The Electrifying Facts on Electrolytes

Feeling parched? It may be due to more than just being dehydrated. Your body may actually be craving something called electrolytes. Here’s what they can do for you, and why you may want to try it (or avoid it) based on your own athletic needs.


What Are Electrolytes and What Do They Do?


Electrolytes are chemicals in your food and water that help to conduct electricity. Because your body's cells communicate through little electric impulses, electrolytes are partially responsible for important functions like muscle repair, muscle contractions during exercise, and keeping your body well-hydrated.


Common electrolytes in your food and water include:

  • sodium
  • potassium
  • calcium
  • bicarbonate
  • magnesium
  • chloride
  • phosphate


When you exercise, electrolytes help your body respond quickly and efficiently. For example, your muscles need potassium, sodium and calcium to contract when you're lifting weights. If you don't have enough of these electrolytes, your muscle strength lags and you may feel fatigued faster.

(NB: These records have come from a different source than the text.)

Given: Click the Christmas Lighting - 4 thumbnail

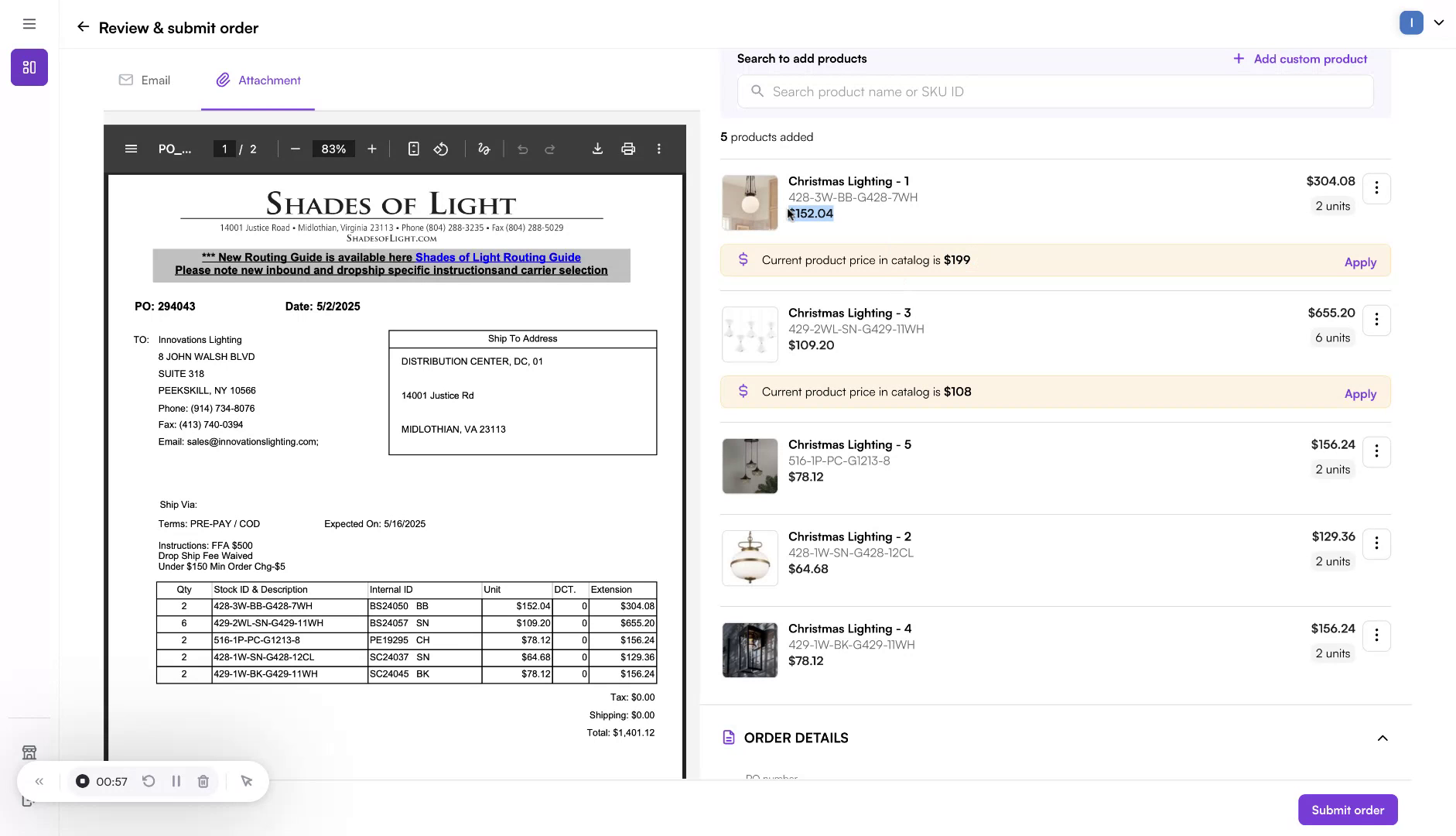Looking at the screenshot, I should [749, 649].
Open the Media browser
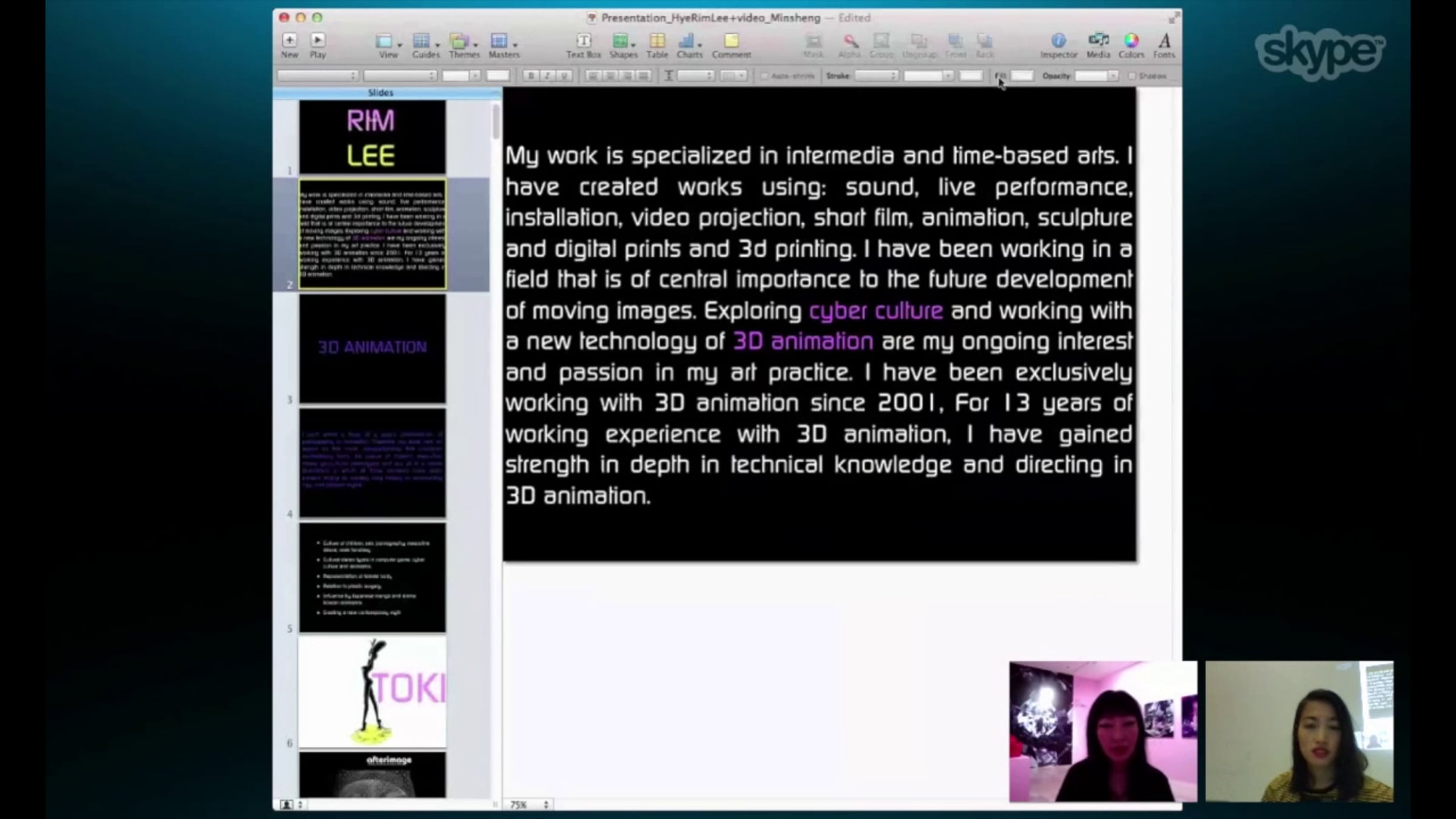The height and width of the screenshot is (819, 1456). click(x=1098, y=41)
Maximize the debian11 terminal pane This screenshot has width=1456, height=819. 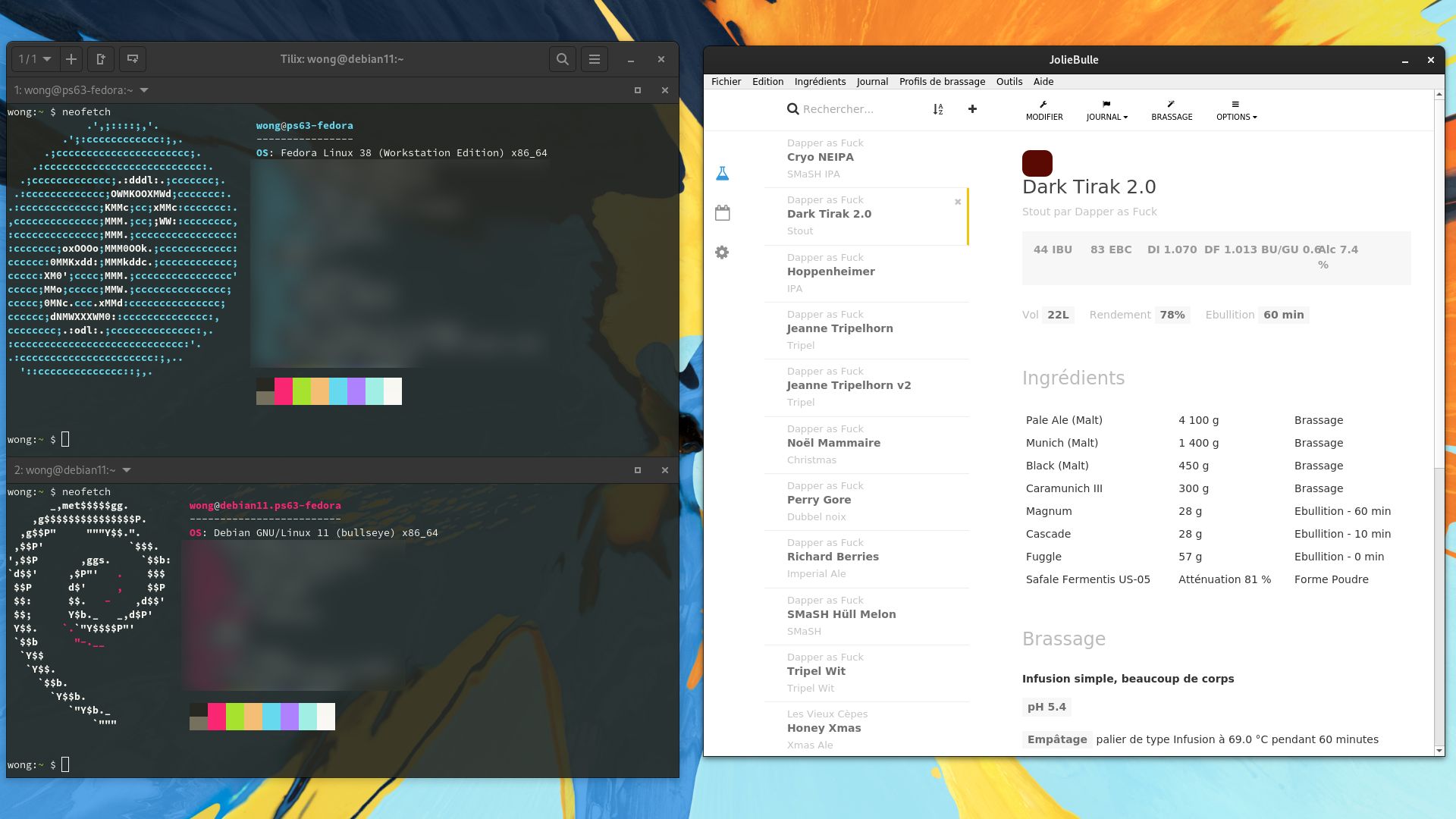coord(637,470)
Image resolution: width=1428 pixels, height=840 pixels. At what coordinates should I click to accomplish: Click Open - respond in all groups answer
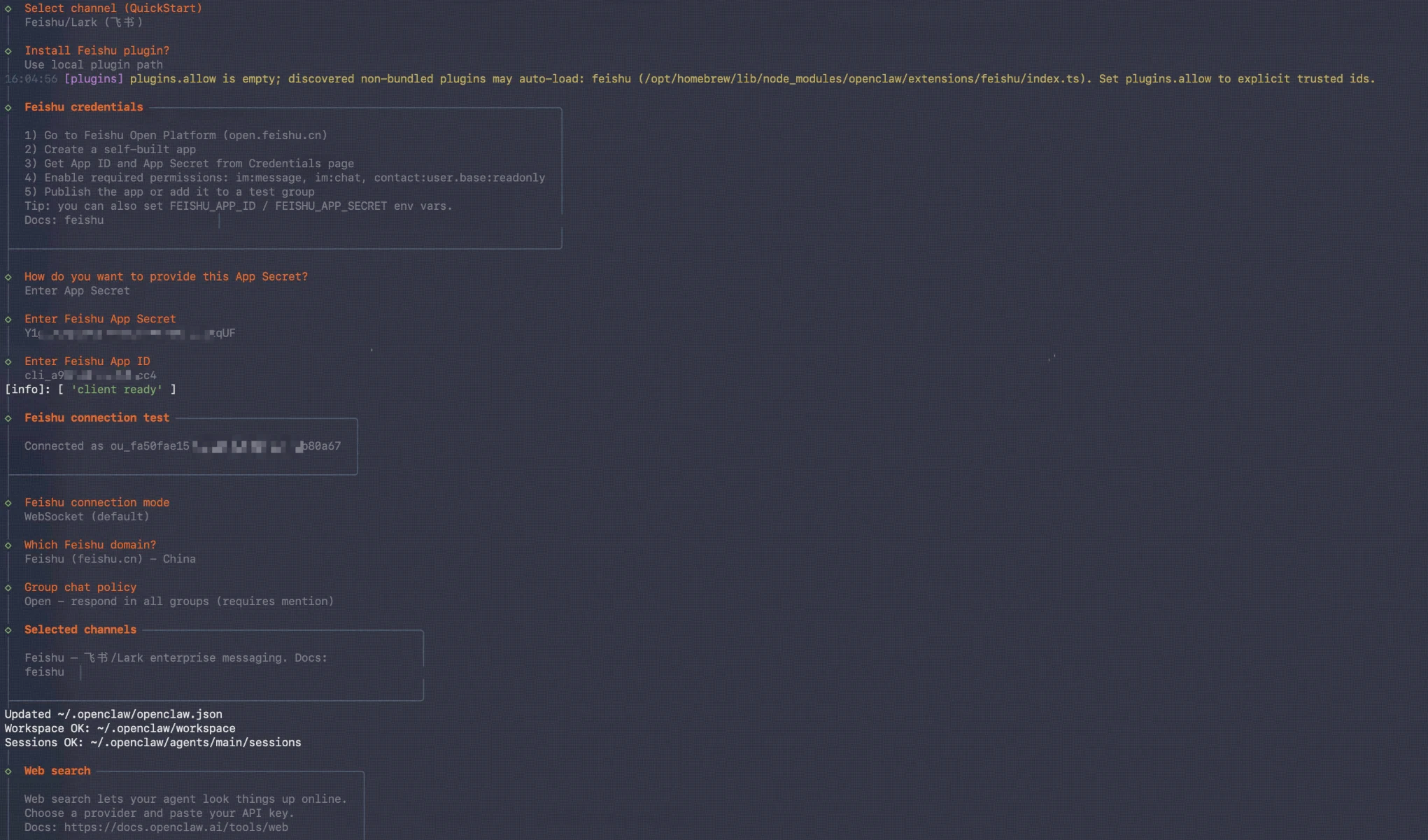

What Are Symptoms That You Don’t Have Enough Electrolytes?


If your body is running low on electrolytes in the gym, you may notice things like:

  • Uncontrolled muscle twitching
  • Muscle cramps
  • Early fatigue or muscle weakness


Should You Take Electrolyte Supplements?

Endurance athletes are likely the core demographic who can benefit from electrolyte supplements the most.


Because endurance athletes drink so much fluids over a prolonged period of time (such as during a triathlon or a long-distance race) and often aren't replenishing their system with food, all those liquids can flush your body of its stored electrolytes and lead to overhydration and electrolyte depletion.


For most other fitness enthusiasts and gym goers, you may not see very many benefits to electrolytes unless you:

  • Eat a very poor diet (fruits and veggies are a high source of natural electrolytes)
  • Don’t drink enough water when you’re exercising
  • Are taking certain medications, such as diuretics, that cause your body to flush out a lot of fluids


If you think you may benefit from electrolyte supplements, try a sports drink or a powder that you can add to your own water bottle. Aim to sip 20 ounces of electrolyte-enhanced fluids for every pound of body weight you lose through sweat, and maintain a rhythm of drinking 4 cups of fluids per hour while working out.